Rewrite the entries below from the line with "Sign In (1506, 30)" up to and including the line with "المجالس السابقة (218, 584)", putting "capture" wherever "screenshot" occurs and changing nothing else. Return only those lines.

-- Start DATA ROWS --

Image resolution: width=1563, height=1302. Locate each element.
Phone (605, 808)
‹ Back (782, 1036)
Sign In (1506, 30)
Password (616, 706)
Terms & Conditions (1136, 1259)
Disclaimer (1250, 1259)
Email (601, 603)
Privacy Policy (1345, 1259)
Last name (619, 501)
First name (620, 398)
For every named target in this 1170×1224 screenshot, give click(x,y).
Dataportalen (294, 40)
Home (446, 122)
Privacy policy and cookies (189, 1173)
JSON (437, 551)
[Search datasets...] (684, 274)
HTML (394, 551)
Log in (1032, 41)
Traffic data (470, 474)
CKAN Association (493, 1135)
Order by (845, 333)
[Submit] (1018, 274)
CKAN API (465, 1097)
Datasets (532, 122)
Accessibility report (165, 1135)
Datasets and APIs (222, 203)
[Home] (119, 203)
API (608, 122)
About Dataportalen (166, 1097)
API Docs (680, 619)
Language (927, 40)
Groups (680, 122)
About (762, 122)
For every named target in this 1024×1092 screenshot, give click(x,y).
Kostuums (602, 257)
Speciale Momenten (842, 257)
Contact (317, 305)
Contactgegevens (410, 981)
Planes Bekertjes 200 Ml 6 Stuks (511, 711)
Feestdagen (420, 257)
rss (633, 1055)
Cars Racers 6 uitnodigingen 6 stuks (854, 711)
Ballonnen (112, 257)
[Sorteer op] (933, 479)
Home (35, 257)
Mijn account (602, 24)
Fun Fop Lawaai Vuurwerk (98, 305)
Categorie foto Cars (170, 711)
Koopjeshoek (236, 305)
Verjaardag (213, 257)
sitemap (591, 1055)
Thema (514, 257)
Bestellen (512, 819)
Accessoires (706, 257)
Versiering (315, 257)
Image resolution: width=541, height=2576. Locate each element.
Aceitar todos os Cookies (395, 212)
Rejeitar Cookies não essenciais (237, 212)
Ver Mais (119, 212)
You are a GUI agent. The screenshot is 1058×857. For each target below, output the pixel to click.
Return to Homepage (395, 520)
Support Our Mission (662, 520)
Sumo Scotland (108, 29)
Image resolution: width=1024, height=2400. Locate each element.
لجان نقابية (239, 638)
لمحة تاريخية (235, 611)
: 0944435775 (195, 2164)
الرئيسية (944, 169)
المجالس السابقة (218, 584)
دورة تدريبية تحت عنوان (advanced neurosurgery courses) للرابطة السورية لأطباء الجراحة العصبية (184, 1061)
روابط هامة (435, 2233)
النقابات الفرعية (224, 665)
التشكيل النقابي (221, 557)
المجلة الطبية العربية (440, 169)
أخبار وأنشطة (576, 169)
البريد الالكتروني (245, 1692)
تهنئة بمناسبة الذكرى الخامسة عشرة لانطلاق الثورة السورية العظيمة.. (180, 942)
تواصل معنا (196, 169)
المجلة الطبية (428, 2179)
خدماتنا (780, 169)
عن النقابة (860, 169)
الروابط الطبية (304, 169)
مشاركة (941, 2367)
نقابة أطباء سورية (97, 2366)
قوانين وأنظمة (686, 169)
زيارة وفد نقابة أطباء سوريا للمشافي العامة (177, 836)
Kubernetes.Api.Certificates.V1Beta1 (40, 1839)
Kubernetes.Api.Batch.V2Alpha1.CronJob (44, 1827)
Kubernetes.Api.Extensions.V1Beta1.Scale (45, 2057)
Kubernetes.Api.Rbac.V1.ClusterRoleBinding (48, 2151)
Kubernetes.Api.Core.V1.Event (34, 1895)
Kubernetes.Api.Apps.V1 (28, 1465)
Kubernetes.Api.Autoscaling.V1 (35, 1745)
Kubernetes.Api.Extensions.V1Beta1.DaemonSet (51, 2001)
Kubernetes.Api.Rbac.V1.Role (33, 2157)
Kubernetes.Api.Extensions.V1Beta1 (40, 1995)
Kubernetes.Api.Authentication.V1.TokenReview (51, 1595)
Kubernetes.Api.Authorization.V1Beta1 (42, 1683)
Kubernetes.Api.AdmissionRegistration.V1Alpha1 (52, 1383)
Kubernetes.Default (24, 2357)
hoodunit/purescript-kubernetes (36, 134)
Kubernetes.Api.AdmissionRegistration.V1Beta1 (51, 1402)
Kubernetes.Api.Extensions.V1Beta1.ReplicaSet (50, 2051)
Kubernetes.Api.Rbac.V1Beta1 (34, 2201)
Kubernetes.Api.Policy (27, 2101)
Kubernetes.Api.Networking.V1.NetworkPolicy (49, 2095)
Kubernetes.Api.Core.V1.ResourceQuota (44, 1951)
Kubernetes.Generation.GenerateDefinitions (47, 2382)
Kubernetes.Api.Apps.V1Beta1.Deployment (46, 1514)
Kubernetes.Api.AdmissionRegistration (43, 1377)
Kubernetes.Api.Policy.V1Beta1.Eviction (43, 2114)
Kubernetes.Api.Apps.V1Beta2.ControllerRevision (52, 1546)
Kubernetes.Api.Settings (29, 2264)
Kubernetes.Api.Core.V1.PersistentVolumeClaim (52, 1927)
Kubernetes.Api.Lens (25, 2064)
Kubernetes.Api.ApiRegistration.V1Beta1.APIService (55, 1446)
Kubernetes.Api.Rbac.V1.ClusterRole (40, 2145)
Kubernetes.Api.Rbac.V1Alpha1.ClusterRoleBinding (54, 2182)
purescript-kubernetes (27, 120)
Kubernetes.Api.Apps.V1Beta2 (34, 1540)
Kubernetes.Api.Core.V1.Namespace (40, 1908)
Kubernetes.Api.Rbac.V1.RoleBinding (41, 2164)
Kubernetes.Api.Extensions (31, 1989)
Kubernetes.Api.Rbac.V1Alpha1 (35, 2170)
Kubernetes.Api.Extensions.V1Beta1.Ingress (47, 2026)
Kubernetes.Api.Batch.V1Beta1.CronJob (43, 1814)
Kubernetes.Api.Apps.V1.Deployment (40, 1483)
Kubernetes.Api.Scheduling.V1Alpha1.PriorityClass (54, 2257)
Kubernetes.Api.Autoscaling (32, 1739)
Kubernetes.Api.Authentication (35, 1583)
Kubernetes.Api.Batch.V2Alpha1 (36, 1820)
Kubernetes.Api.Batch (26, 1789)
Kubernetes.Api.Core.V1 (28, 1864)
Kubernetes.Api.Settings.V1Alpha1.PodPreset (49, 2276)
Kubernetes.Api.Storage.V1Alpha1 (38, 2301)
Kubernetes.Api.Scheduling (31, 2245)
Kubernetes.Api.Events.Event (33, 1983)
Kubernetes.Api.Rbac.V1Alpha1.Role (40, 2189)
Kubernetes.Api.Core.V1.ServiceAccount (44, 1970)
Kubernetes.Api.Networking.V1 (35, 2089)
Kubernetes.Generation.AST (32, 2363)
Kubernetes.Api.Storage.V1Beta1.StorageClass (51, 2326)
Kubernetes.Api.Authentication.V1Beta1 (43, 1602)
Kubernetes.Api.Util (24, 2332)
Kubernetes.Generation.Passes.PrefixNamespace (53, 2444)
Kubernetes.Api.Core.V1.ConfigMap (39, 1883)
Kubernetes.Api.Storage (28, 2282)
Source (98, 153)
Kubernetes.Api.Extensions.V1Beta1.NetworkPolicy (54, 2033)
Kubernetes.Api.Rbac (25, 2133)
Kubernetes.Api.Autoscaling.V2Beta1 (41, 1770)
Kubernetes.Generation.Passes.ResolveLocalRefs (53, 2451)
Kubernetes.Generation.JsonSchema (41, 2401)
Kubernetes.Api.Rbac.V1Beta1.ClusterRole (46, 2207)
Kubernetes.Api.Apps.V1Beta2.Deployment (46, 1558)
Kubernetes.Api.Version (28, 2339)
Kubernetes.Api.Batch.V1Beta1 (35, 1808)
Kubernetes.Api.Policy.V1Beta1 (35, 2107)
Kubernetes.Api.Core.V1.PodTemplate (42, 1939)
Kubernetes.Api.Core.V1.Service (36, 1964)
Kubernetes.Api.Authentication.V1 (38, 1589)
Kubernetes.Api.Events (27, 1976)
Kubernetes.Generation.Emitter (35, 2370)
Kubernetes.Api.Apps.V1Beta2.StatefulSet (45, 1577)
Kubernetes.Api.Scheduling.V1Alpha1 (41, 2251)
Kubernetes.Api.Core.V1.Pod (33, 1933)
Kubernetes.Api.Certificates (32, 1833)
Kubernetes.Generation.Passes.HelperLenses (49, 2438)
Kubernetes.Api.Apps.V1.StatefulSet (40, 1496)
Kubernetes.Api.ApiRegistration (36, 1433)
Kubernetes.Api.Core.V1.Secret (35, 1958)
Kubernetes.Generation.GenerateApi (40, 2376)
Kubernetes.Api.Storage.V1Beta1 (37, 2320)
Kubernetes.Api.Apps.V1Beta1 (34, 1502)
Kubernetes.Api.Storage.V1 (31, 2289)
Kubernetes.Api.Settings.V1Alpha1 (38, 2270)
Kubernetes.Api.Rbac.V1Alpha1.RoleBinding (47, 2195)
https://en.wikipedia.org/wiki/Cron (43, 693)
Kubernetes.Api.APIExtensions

-- End DATA ROWS --

• COMPLETE ANSWER:
Sign In (1506, 30)
Password (616, 706)
Terms & Conditions (1136, 1259)
Disclaimer (1250, 1259)
Email (601, 603)
Privacy Policy (1345, 1259)
Last name (619, 501)
First name (620, 398)
For every named target in this 1170×1224 capture, give click(x,y).
Dataportalen (294, 40)
Home (446, 122)
Privacy policy and cookies (189, 1173)
JSON (437, 551)
[Search datasets...] (684, 274)
HTML (394, 551)
Log in (1032, 41)
Traffic data (470, 474)
CKAN Association (493, 1135)
Order by (845, 333)
[Submit] (1018, 274)
CKAN API (465, 1097)
Datasets (532, 122)
Accessibility report (165, 1135)
Datasets and APIs (222, 203)
[Home] (119, 203)
API (608, 122)
About Dataportalen (166, 1097)
API Docs (680, 619)
Language (927, 40)
Groups (680, 122)
About (762, 122)
For every named target in this 1024×1092 capture, give click(x,y).
Kostuums (602, 257)
Speciale Momenten (842, 257)
Contact (317, 305)
Contactgegevens (410, 981)
Planes Bekertjes 200 Ml 6 Stuks (511, 711)
Feestdagen (420, 257)
rss (633, 1055)
Cars Racers 6 uitnodigingen 6 stuks (854, 711)
Ballonnen (112, 257)
[Sorteer op] (933, 479)
Home (35, 257)
Mijn account (602, 24)
Fun Fop Lawaai Vuurwerk (98, 305)
Categorie foto Cars (170, 711)
Koopjeshoek (236, 305)
Verjaardag (213, 257)
sitemap (591, 1055)
Thema (514, 257)
Bestellen (512, 819)
Accessoires (706, 257)
Versiering (315, 257)
Image resolution: width=541, height=2576. Locate each element.
Aceitar todos os Cookies (395, 212)
Rejeitar Cookies não essenciais (237, 212)
Ver Mais (119, 212)
You are a GUI agent. The capture is 1058×857. For each target below, output the pixel to click.
Return to Homepage (395, 520)
Support Our Mission (662, 520)
Sumo Scotland (108, 29)
Image resolution: width=1024, height=2400. Locate each element.
لجان نقابية (239, 638)
لمحة تاريخية (235, 611)
: 0944435775 (195, 2164)
الرئيسية (944, 169)
المجالس السابقة (218, 584)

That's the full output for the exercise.